Rows showing where targets appear:
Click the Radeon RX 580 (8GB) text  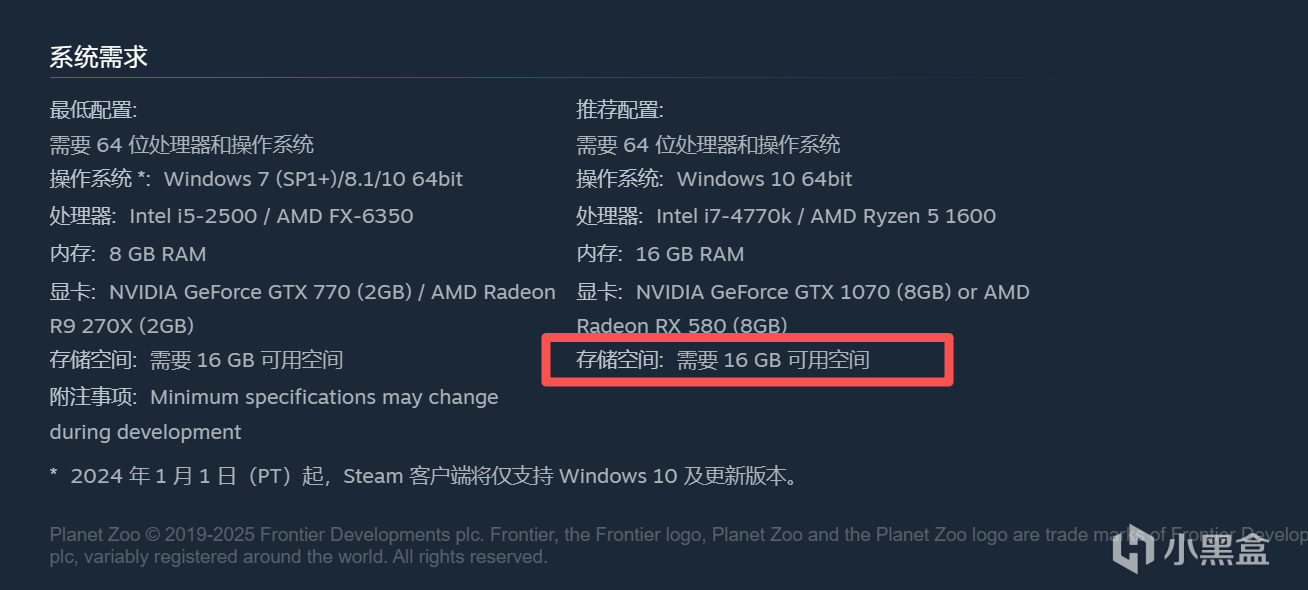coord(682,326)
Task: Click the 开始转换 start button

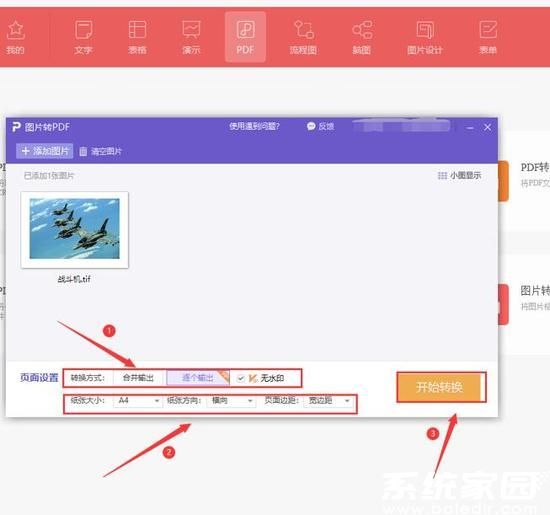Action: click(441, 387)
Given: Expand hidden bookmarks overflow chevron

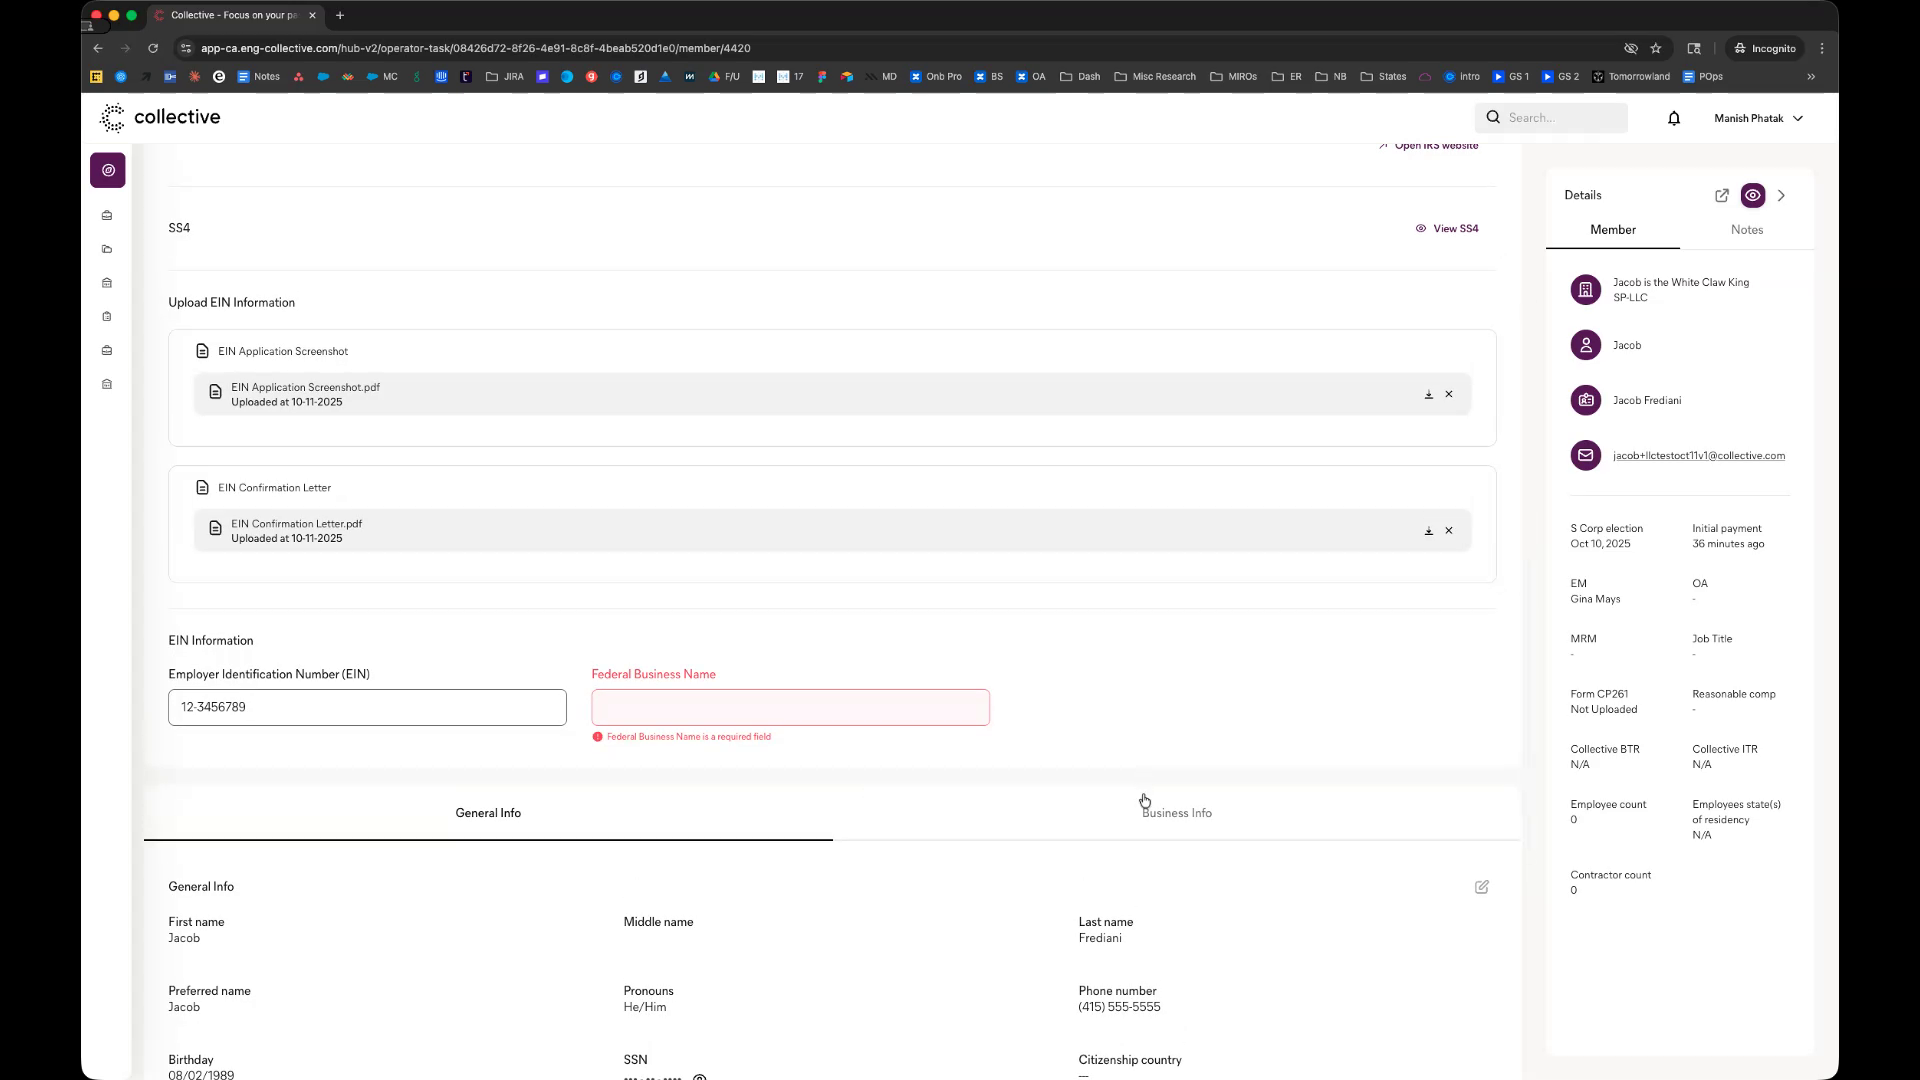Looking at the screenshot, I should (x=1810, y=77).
* * *
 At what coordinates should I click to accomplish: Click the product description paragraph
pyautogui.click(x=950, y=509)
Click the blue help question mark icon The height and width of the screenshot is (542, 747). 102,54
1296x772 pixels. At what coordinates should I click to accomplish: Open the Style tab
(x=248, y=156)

* **WHAT TO WORK ON**: Return the lines from the one containing "Task: Click the 开始转换 start button" through the one containing "Looking at the" unchanged, with both of those lines included. Leave the pictures out.

* **FINAL RESULT**:
Task: Click the 开始转换 start button

Action: click(441, 387)
Given: Expand hidden bookmarks overflow chevron

Looking at the screenshot, I should (x=1810, y=77).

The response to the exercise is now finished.